(EXTRACTED MATERIAL Opens)

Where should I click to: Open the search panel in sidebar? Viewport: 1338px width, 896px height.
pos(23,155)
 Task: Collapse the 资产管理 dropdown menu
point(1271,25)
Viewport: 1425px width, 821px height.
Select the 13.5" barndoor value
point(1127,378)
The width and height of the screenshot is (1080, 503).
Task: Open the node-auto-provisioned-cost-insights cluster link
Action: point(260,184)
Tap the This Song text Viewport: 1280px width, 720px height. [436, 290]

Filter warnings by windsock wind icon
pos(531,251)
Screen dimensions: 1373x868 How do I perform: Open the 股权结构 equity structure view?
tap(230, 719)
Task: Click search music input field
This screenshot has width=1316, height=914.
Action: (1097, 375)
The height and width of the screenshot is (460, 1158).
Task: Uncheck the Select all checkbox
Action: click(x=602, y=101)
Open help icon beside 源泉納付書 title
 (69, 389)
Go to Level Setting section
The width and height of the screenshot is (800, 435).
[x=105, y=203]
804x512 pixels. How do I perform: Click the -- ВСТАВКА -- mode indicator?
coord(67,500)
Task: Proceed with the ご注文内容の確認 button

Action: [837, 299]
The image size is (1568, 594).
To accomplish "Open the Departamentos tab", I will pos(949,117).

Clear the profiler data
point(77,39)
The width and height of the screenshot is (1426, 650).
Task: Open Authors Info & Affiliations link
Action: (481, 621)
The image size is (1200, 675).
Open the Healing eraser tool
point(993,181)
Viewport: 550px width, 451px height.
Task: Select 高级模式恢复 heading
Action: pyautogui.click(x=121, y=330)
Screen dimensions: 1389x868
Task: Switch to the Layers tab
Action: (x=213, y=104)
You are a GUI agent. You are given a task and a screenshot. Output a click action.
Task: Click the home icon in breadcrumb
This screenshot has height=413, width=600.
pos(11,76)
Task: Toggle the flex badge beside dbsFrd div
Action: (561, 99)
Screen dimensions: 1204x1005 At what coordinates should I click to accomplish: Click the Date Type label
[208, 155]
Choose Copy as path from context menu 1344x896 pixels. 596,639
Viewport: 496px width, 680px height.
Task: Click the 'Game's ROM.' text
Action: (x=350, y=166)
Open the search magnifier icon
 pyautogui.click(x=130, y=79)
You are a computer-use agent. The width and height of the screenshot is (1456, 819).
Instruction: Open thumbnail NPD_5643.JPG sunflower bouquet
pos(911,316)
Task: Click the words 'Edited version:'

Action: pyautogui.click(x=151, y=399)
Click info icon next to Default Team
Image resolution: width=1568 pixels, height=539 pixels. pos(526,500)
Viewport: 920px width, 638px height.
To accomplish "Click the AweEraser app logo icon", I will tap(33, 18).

(EXTRACTED MATERIAL Closes)

**ABOUT THIS TASK:**
Return the listing. Match it exactly.

**ANSWER SPACE:**
Where should I click to: Open the search panel in sidebar? Viewport: 1338px width, 896px height.
pos(23,155)
 Task: Collapse the 资产管理 dropdown menu
point(1271,25)
Viewport: 1425px width, 821px height.
Select the 13.5" barndoor value
point(1127,378)
The width and height of the screenshot is (1080, 503).
Task: Open the node-auto-provisioned-cost-insights cluster link
Action: point(260,184)
Tap the This Song text Viewport: 1280px width, 720px height. [436, 290]

Filter warnings by windsock wind icon
pos(531,251)
Screen dimensions: 1373x868 How do I perform: Open the 股权结构 equity structure view?
tap(230, 719)
Task: Click search music input field
This screenshot has width=1316, height=914.
Action: (1097, 375)
The height and width of the screenshot is (460, 1158).
Task: Uncheck the Select all checkbox
Action: click(x=602, y=101)
Open help icon beside 源泉納付書 title
 (69, 389)
Go to Level Setting section
The width and height of the screenshot is (800, 435).
[x=105, y=203]
804x512 pixels. How do I perform: Click the -- ВСТАВКА -- mode indicator?
coord(67,500)
Task: Proceed with the ご注文内容の確認 button

Action: [837, 299]
The image size is (1568, 594).
To accomplish "Open the Departamentos tab", I will pos(949,117).

Clear the profiler data
point(77,39)
The width and height of the screenshot is (1426, 650).
Task: Open Authors Info & Affiliations link
Action: (481, 621)
The image size is (1200, 675).
Open the Healing eraser tool
point(993,181)
Viewport: 550px width, 451px height.
Task: Select 高级模式恢复 heading
Action: pyautogui.click(x=121, y=330)
Screen dimensions: 1389x868
Task: Switch to the Layers tab
Action: (x=213, y=104)
You are a GUI agent. You are given a task and a screenshot. Output a click action.
Task: Click the home icon in breadcrumb
This screenshot has height=413, width=600.
pos(11,76)
Task: Toggle the flex badge beside dbsFrd div
Action: (561, 99)
Screen dimensions: 1204x1005 At what coordinates should I click to accomplish: Click the Date Type label
[208, 155]
Choose Copy as path from context menu 1344x896 pixels. 596,639
Viewport: 496px width, 680px height.
Task: Click the 'Game's ROM.' text
Action: (x=350, y=166)
Open the search magnifier icon
 pyautogui.click(x=130, y=79)
You are a computer-use agent. The width and height of the screenshot is (1456, 819).
Instruction: Open thumbnail NPD_5643.JPG sunflower bouquet
pos(911,316)
Task: Click the words 'Edited version:'

Action: pyautogui.click(x=151, y=399)
Click info icon next to Default Team
Image resolution: width=1568 pixels, height=539 pixels. pos(526,500)
Viewport: 920px width, 638px height.
To accomplish "Click the AweEraser app logo icon", I will tap(33, 18).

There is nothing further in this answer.